The first is the product margin curve.

Product Margin Curve

When a product is first introduced and is novel or innovative, higher prices will be paid by consumers. Given this, typically products have higher margins as they are introduced and as the product reaches maturity and then market saturation, those margins fall and then level off at some small differential above the manufacturing costs.

But selling the product is only half of your integration business. Unless you are a box mover, you are selling installation, programming and support services with these products as well — so you also have a Labor Margin curve to factor in here as well.

Labor Margin Curve

Notice anything? It’s almost the opposite of the Product Margin curve. In the beginning, when a technology is new, your integration firm will inevitably spend more time training and installing the product, troubleshooting errors, etc. However, as the product reaches maturity, labor margins increase with the efficiency of the installations, programming and support of the product.

Given this, you really need to look at the sum of both graphs to get a good picture of the Profit curve of a integrating a new technology. If the product costs and integration costs are about equal, then you get something like this.

Profit Curve 1

As you can see the green line is the sum of the two margin curves for Product (orange) and Labor (blue). Of course depending on the price of the product(s) in the system, these curves could move slightly. The point is however that in the example above, the integrator in question adopts the technology early. This means that the product margins offset additional labor expenditure during the learning phase, and then as product margins decrease, the integrators experience with the product provides advantages in actual integration costs to increase labor margins. Overall, the two competing curves can level each other out, creating a stable profit line over time for the technology itself.

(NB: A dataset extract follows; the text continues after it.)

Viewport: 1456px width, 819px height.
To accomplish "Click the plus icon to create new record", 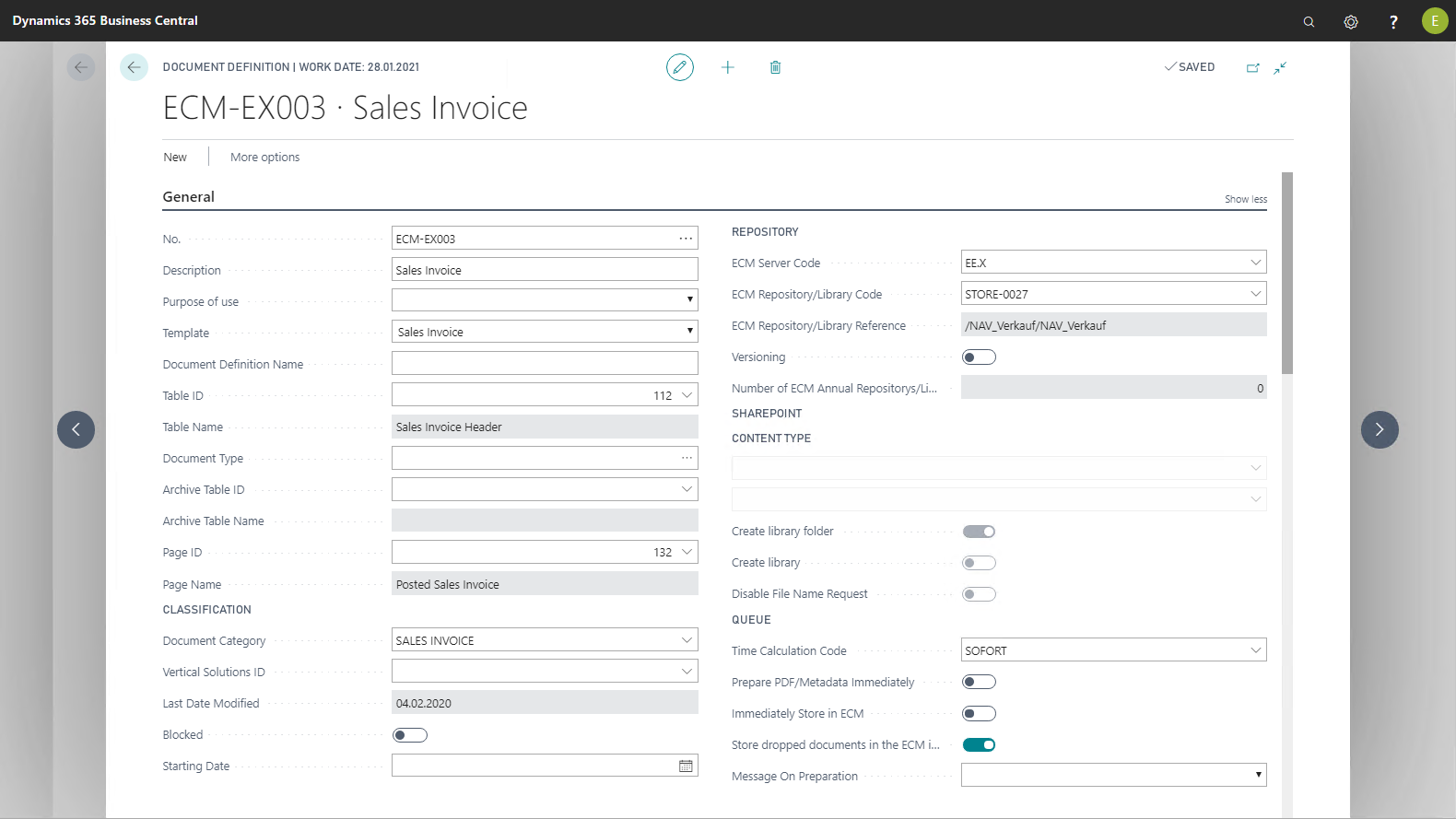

But what happens to the integrator who waits?

A delayed entry into the market in growth or maturity mode means that the integrator will not take advantage of early, higher product margins. However, the labor margin curve remains. As an integrator, it still takes your team some time to become familiar with the technology and gain those economies. The result is a product margin curve that remains the same and a labor margin curve that is delayed.

Profit Curve 2

As you can see the delayed entry affects the stability of the green profit line. If you look at the curve profit curve above, you’ll notice that profit actually decreases initially, and that many times causes an integrator to rethink their entry into the new market and perhaps retreat, not knowing that the trend is a direct result of the late entry, and will at some point climb back up as efficiencies in installation and programming are realized.

If you want to compare the profit curves of integrator 1 and integrator 2, it looks something like this.

Profit Curve 3

If you take a look at the two profit curves above, an early entry into the market not only allows Integrator 1 (dark green) the opportunity to turn profit for more time than Integrator 2 (light green), but also gives them an advantage in profit during a huge portion of the Technology Adoption cycle as a whole. They have earned higher profits that allow them to be more competitive in a bid situation as well as present a longer track record of success with the technology.

All in all, the early adopter from an integration perspective can benefit greatly from adopting technology early, capturing a large percentage of early adopters and also creating advantages downstream as the technology matures that allows the same firm to continue an advantage until the product fades toward decline.

From a product manufacturing perspective, many argue that being second may be better than being first in that the follower can learn from the leaders mistakes. That may also be true here with integration if the delay to market is relatively small. However, even in manufacturing, no one argues that there is an advantage to entering the market in the middle or at the end. It may be a good time to look at the way your integration firm is adopting new technology to see if you’re benefiting from an early mover advantage.